Serena's Message A Fitting Finish To NFL Women's Summit

Robin Roberts hosts an interview with Serena Williams on Day 2 of the NFL Women's Summit. Anita Marks photo

No stage is bigger than the Super Bowl, and this week in the Bay Area, the pre-card to the big game included the first ever NFL Women's Summit.

Day 1 kicked off with Commissioner Roger Goodell's announcement that the league will institute a Rooney Rule for women when it comes to all NFL executive positions. This was followed by guest speakers Condoleezza Rice and Billie Jean King.

The highlight of Day 2 was an interview with Serena Williams, hosted by Robin Roberts.

The two-day event was spectacular and will be difficult to one-up moving forward. Houston (home to the next Super Bowl) ... you're now on the clock!

The summit was about messages.

Every woman who participated had her own message that contributed to this powerful platform in hopes of aspiring young women to go out and do great things.

Serena Williams has done great things.

One could argue Williams, regardless of gender, is the best athlete of our generation.

What she has been able to achieve in tennis is remarkable, including how close she came to completing a calendar year Grand Slam last season.

Leading up to the 2015 US Open, many felt there was not enough buzz or excitement surrounding Serena, considering she was on the cusp of achieving something that has not been done since 1988 by Steffi Graf.

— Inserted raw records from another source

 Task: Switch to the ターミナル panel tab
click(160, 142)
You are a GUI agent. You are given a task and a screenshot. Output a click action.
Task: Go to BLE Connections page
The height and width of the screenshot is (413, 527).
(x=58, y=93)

The Saturday morning of her championship match, I hosted my sports talk radio show on ESPN NY, and threw out the question: If it were an American male tennis player, one match away from a calendar-year Grand Slam, would it be the SportsCenter lead?

Listeners who called in felt that sexism and racism played a role in that day's top storyline not reaching the front page.

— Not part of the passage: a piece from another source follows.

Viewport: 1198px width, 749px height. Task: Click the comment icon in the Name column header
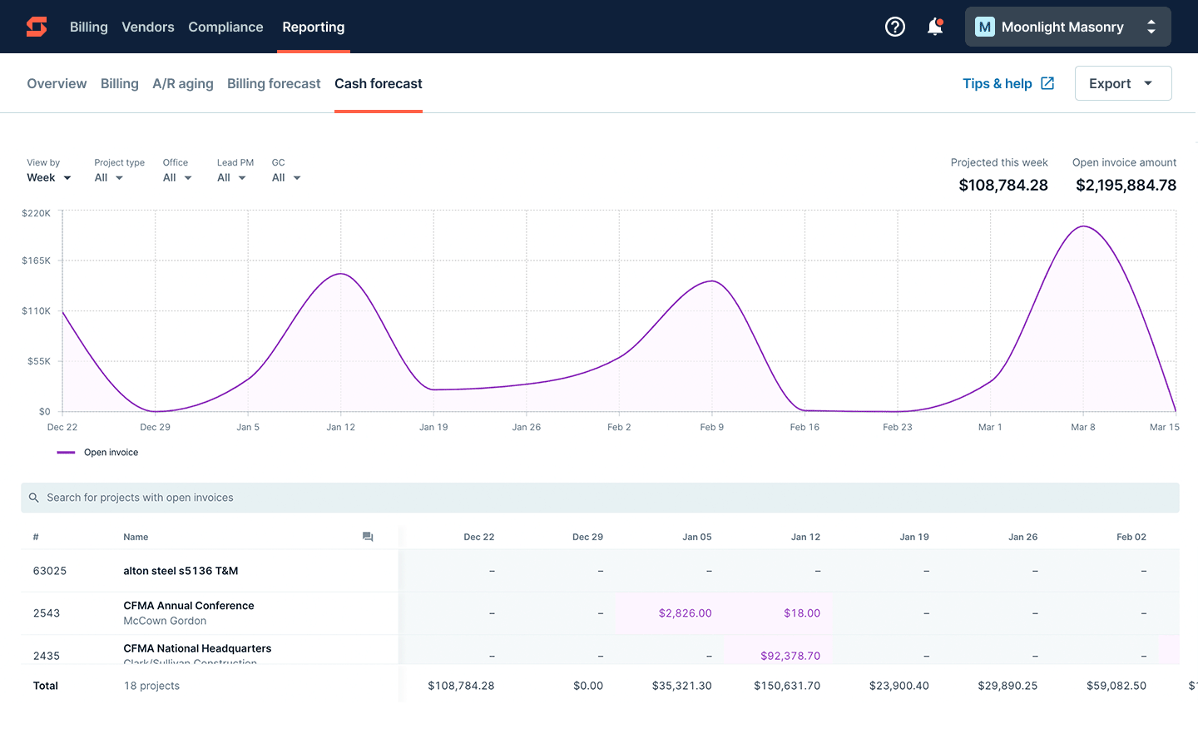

I was able to ask Williams if she was just as frustrated as her fans, leading into that final major of the season and not receiving the attention one would anticipate.

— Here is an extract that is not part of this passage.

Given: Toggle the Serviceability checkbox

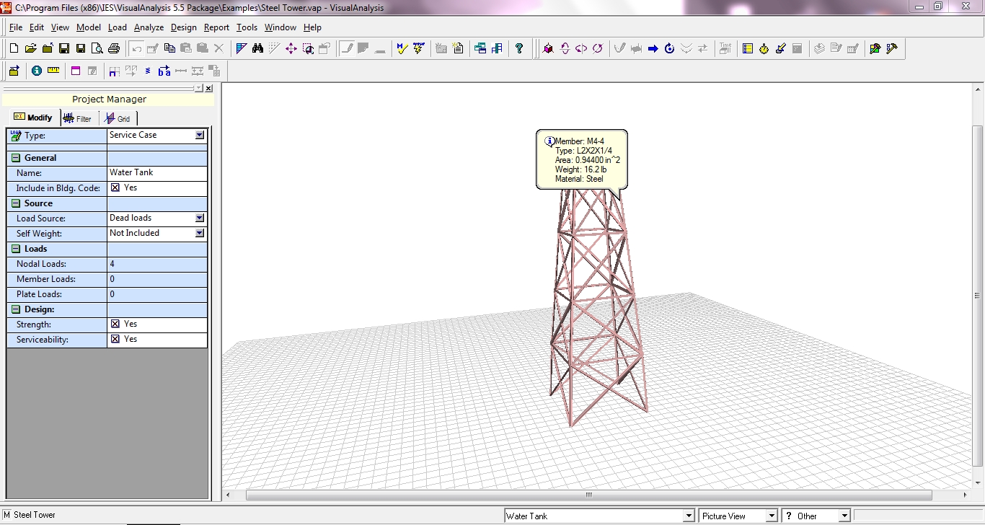Looking at the screenshot, I should [115, 339].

Her response: "I disengaged that week." Williams wasn't aware what network was or was not making her the top story.

"I don't play tennis for recognition; being recognized is not important," she said. "What matters is how I can help people."

Serena is helping a number of young girls who look to her as a role model.

In fact, she quoted Uncle Ben, Peter Parker's (aka Spiderman) surrogate father, "with great power comes great responsibility."

Serena has embraced that responsibility in how she lives her life.

In discussing her body image -- #StrongIsBeautiful -- she said, "love who you are and be you."

Serena is one of five sisters who were always told to "be strong women, to believe in yourself, play harder, work harder and be fierce."

Williams doesn't know what the future holds for her after tennis -- possibly launching a new fashion company, or more charity work.

She does plan to represent the United States at the Rio Olympics, looking to win her fifth gold medal.

The first NFL Women's Summit came to a close with one of the most successful female athletes in sport. Her message was strong, beautiful and fierce, exactly what the summit is hoping girls aspire to be on the playing field and in corporate America.

Once again ... Houston, you're on the clock to make next year's women's summit even bigger and better than Super Bowl 50.